» **Problem to work on**: Your answer should be the lines below from the one with "Expired (725, 2332)" to the one with "Privacy Policy (755, 2545)", both included, given again exactly and with nothing added.
<<<<
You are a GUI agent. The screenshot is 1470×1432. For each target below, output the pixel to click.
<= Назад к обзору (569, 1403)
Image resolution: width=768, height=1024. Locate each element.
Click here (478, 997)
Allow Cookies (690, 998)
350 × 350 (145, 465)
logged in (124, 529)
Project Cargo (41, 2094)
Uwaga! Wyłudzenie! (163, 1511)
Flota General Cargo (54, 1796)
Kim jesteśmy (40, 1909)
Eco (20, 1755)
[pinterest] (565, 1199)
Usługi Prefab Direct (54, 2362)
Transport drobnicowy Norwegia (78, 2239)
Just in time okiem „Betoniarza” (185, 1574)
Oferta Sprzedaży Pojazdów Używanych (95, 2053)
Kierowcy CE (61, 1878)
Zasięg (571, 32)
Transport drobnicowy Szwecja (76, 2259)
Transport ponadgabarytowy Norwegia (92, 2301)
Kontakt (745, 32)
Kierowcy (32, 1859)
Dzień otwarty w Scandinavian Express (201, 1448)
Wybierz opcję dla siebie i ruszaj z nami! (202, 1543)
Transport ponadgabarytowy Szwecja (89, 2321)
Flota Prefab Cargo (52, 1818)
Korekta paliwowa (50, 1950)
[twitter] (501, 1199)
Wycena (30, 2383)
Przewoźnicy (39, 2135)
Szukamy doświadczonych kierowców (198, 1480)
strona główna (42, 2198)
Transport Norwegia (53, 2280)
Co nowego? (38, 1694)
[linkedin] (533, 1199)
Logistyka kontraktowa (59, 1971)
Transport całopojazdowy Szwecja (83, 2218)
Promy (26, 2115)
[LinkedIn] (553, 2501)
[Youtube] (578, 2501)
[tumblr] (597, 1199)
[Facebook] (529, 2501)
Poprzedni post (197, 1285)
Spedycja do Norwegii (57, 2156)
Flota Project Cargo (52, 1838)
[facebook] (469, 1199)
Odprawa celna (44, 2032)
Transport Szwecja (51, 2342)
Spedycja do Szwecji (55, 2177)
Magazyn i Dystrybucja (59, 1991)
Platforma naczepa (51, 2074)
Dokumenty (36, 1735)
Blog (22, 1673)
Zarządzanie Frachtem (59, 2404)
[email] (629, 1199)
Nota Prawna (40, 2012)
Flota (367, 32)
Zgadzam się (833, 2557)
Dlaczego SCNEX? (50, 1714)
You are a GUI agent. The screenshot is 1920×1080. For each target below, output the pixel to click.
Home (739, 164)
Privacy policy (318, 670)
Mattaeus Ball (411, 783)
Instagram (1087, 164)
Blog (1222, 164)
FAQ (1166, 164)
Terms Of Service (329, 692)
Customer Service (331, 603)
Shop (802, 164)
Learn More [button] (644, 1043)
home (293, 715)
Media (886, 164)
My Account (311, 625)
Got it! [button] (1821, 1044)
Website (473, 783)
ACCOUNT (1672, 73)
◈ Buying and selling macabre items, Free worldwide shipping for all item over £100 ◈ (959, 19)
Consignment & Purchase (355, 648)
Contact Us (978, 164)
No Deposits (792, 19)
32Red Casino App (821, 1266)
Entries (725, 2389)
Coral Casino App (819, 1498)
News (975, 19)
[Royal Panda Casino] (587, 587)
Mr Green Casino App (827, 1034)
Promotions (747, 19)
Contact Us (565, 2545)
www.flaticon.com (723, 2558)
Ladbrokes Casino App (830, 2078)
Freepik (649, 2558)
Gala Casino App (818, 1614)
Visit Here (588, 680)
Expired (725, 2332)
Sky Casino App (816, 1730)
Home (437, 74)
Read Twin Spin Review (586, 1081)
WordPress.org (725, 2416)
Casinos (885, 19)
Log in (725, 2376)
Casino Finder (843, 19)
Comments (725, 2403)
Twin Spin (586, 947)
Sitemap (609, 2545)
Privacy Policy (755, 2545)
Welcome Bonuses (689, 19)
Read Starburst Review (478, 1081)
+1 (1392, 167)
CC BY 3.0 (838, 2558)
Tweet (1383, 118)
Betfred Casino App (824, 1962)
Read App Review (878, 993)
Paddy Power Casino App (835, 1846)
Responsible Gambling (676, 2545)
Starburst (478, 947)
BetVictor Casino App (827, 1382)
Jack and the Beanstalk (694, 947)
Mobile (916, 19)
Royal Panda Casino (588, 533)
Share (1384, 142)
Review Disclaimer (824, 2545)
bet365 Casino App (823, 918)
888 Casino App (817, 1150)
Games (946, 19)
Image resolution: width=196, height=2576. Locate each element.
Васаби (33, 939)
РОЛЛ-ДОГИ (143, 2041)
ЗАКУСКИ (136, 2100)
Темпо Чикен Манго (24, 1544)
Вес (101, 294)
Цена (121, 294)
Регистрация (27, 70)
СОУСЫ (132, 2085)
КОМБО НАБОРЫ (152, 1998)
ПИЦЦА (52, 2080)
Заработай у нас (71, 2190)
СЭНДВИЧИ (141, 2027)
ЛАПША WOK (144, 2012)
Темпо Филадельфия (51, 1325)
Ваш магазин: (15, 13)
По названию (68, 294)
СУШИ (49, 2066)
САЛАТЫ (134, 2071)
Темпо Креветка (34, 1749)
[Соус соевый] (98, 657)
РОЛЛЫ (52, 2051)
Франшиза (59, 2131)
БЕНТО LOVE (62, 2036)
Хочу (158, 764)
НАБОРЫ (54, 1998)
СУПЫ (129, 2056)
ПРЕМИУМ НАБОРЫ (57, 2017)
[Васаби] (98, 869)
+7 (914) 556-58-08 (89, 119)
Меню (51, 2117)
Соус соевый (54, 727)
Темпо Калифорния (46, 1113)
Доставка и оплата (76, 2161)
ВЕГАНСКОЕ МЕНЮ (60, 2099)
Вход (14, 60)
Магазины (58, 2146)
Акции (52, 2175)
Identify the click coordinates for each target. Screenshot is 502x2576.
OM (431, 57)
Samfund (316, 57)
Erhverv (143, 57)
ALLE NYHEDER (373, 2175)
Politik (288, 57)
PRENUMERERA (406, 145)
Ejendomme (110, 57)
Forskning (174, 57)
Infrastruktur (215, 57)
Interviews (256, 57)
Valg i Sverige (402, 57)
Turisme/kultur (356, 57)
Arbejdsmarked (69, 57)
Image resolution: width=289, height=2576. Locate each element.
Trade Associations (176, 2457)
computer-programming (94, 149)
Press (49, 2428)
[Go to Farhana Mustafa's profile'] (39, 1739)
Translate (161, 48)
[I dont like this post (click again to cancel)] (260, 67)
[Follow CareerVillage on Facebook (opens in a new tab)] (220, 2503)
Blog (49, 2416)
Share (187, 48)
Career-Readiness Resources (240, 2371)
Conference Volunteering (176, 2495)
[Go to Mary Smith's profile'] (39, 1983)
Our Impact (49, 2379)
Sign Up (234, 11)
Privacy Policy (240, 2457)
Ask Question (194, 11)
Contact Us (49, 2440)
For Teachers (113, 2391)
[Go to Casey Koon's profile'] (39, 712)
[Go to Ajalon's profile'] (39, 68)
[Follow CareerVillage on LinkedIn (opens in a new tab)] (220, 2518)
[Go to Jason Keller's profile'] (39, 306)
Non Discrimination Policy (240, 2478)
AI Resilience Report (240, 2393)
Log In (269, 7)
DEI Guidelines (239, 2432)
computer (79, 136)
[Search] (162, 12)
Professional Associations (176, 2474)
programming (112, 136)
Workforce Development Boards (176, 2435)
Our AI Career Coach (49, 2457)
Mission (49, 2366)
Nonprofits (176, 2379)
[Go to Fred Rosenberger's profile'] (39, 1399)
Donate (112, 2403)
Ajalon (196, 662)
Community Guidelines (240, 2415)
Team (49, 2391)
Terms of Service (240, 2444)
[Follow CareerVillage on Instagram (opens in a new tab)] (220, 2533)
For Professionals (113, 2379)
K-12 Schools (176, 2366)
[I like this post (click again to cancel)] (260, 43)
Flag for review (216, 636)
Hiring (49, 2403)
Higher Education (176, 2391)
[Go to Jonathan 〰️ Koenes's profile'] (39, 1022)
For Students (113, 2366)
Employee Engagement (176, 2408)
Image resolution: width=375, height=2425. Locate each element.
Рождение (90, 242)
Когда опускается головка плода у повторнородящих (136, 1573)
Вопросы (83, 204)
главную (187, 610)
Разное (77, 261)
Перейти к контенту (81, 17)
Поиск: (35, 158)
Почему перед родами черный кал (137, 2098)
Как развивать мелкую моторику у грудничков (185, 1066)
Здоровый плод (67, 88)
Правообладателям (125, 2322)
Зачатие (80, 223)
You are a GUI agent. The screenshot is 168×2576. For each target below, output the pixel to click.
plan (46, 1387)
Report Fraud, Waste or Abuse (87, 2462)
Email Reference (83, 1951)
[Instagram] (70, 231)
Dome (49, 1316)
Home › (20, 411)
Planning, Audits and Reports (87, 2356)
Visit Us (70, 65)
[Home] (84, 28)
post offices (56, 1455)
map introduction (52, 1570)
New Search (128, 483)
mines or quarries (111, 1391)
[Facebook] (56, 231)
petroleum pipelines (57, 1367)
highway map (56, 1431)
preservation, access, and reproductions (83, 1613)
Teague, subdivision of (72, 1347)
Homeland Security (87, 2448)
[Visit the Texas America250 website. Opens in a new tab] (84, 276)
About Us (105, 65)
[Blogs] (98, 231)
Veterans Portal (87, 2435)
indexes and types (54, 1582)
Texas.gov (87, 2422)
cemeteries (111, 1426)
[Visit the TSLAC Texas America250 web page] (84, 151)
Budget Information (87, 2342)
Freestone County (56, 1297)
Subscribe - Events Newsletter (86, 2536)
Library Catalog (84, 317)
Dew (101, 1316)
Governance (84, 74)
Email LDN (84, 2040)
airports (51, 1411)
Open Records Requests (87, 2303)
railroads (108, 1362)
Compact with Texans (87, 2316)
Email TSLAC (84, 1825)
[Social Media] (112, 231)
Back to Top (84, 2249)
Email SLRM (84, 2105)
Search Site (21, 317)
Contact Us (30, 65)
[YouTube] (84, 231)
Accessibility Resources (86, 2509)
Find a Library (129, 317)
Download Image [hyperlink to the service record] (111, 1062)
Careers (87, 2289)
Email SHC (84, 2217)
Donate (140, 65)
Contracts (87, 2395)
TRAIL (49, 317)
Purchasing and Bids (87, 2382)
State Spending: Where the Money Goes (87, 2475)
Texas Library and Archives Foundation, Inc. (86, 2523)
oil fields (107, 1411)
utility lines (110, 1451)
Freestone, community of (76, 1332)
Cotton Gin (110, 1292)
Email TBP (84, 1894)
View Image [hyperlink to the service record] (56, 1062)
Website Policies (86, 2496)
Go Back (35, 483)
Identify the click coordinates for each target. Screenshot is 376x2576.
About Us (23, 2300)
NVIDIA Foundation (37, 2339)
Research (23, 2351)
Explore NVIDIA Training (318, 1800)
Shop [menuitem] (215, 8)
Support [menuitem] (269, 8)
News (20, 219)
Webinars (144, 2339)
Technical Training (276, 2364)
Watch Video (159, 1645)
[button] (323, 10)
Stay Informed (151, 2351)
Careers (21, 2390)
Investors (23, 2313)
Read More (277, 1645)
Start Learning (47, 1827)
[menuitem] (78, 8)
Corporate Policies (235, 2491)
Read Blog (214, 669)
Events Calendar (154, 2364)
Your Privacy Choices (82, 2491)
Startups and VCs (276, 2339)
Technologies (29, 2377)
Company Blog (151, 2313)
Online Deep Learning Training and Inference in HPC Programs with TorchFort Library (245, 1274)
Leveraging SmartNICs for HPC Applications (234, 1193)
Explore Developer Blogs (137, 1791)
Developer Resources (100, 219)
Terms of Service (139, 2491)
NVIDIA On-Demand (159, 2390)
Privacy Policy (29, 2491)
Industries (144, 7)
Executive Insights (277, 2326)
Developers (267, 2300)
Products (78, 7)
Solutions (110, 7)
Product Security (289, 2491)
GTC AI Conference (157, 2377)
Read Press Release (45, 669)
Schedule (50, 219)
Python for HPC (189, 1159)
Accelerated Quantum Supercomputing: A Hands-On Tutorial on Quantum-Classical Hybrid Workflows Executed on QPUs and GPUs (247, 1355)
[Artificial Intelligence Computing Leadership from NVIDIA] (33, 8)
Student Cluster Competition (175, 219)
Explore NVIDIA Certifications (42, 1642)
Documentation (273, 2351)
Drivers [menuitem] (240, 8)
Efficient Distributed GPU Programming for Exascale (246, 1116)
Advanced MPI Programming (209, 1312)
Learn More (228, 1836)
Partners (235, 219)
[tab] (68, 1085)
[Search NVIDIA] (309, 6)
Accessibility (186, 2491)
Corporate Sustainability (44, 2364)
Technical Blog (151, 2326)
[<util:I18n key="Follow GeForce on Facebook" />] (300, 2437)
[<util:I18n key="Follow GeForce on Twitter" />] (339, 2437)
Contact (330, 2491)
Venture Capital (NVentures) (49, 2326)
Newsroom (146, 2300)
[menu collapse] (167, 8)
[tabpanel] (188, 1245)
>>>>
» **The answer**:
Expired (725, 2332)
Sky Casino App (816, 1730)
Home (437, 74)
Read Twin Spin Review (586, 1081)
WordPress.org (725, 2416)
Casinos (885, 19)
Log in (725, 2376)
Casino Finder (843, 19)
Comments (725, 2403)
Twin Spin (586, 947)
Sitemap (609, 2545)
Privacy Policy (755, 2545)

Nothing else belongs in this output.